WD24 dataset is a water dimer dataset consisting of 100,000 geometries generated without molecular dynamics simulations. The dataset intends to uniformly sample the water dimer configuration space.
The contents of the files are:
WD24_geometries.xyz
- all 100,000 generated water dimer geometries
processed_data
- ALF descriptors as well as IQA energy, atomic multipole moments, and total energy. The data has already been filtered to remove points for which the absolute integration error associated with the AIMAll calculations is higher than 0.001. Since each atom, has its own dataset, a slightly different number of points is removed, depending on the integration error of the individual atom. Also, points for which the sum of the atomic IQA energies is off by more than 1 kJ mol-1 from the total system energy
processed_data_intersection
- Contains the exact same geometries across all atoms. While the molecular geometries are the same, the ALF descriptors calculated for each atom are going to be different.

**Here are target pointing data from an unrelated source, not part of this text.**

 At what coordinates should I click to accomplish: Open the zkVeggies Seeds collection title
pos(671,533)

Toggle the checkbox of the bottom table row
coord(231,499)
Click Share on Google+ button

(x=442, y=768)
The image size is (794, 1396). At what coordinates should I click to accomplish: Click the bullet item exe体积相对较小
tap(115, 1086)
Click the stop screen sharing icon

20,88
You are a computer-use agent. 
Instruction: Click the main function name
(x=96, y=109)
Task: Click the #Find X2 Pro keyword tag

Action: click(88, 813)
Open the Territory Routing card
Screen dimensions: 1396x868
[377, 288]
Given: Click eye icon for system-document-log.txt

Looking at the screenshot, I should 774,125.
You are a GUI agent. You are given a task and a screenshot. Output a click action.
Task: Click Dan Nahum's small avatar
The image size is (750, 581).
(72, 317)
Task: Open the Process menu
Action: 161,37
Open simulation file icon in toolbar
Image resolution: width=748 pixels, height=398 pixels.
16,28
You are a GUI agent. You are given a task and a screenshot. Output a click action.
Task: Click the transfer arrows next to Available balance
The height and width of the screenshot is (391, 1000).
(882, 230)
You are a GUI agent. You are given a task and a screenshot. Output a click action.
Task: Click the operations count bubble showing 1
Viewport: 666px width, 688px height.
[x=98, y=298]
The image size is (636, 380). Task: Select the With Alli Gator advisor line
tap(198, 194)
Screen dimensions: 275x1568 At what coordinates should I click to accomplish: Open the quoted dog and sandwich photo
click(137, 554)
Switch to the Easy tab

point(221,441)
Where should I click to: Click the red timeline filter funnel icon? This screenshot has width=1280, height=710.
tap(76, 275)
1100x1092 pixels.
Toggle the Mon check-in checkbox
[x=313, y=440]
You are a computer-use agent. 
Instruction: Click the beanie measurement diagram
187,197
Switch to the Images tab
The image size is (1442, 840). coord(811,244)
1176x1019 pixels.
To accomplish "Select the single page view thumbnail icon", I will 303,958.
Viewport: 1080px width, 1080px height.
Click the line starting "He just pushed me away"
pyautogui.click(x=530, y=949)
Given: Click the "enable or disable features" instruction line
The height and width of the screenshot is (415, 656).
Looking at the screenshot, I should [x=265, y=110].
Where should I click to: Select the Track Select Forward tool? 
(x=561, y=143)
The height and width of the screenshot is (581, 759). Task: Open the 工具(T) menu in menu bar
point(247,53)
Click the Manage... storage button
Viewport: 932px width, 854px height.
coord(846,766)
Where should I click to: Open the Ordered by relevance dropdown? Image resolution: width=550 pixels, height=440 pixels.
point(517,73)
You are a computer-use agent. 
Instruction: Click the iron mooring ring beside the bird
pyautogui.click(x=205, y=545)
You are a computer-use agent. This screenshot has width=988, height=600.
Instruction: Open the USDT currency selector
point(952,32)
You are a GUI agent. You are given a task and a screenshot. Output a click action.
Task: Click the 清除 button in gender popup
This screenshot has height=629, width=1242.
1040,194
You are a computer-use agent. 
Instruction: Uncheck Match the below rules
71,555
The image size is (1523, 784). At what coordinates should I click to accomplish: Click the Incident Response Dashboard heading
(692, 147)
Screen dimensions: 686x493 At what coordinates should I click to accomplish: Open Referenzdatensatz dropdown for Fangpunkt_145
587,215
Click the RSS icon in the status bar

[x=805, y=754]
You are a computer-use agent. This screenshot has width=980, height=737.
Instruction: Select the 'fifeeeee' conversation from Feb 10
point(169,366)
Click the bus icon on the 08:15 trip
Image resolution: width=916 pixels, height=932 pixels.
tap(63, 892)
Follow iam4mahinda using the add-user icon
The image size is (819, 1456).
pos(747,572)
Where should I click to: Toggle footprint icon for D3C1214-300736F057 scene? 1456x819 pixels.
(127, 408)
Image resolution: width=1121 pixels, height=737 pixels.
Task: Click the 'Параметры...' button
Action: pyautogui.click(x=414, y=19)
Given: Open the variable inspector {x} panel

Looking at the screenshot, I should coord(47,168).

Every atom has a dataset size of 87,711 geometries from which a training set and test set are obtained.
WD24.npz
- A numpy .npz file which contains the WD24 dataset results:
import numpy as np
f = np.load("WD24.npz")
coordinates = f["coordinates"] # shape: (100000, 6, 3), ntimesteps x natoms x 3
total_energy = f["total_energy"] # shape: (100000,), ntimesteps
forces = f["forces"] # shape: (100000, 6, 3), ntimesteps x natoms x 3
iqa_energy = f["iqa_energy"] # shape: (100000, 6) ntimesteps x natoms
integration_error = f["integration_error"] # shape: (100000, 6) ntimesteps x natoms
The ordering of the atoms is O, H, H, O, H, H and is the same ordering as in the WD24.xyz trajectory file.
B3LYP/aug-cc-pVTZ
level of theory is used for the calculations in the dataset.